NEW POLL: Reality of separation turns Scots off

People in Scotland are far less likely to support leaving the UK if public spending is cut, a hard border is introduced with England, or the pound is replaced with the euro, a new poll has revealed.


With independent government figures showing that a separate Scotland would require huge spending cuts to reduce its deficit, more than half of those polled by Survation (52%) said they would be less likely to vote to leave the UK if they thought this would happen.

Asked about the pound being replaced with the euro – which all new EU member states are required to commit to – 45% said they would be less likely to back independence.

And 41% said the same if a hard border was to be introduced between Scotland and England, which experts have said would be necessary if an independent Scotland rejoined the EU.

The findings also revealed that more than half of voters (53%) would be less likely to back leaving the UK if their own personal income was reduced, and 48% said the same if taxes were increased.

The Survation poll was carried out for Scotland in Union, conducted online among residents aged 16+ living in Scotland between November 18 and 22, with a sample size of 1,045.

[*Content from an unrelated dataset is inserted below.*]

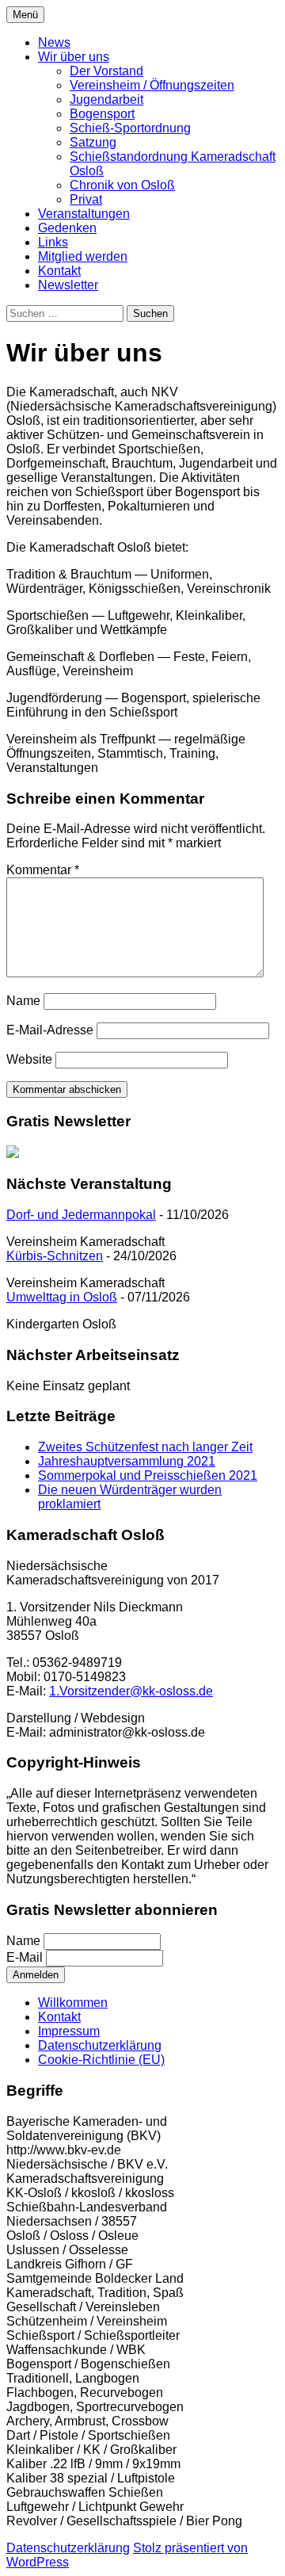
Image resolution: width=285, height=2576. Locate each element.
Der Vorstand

It found that 54% of people in Scotland are against another referendum within the next two years, and 59% are in favour of remaining part of the UK.

Pamela Nash, chief executive of Scotland in Union, said:


“The reality of leaving the UK is clear – cuts to our schools and hospitals to reduce the deficit, scrapping the pound, and building a hard border with our closest friends and neighbours.


“When this reality is presented to the people of Scotland, it’s no wonder that even fewer people back the SNP’s negative and inward-looking campaign for separation.


“A growing majority of people in Scotland want to remain part of the UK, ensuring a positive future where we bring people together, look outwards to our friends and neighbours, and leave no community behind.”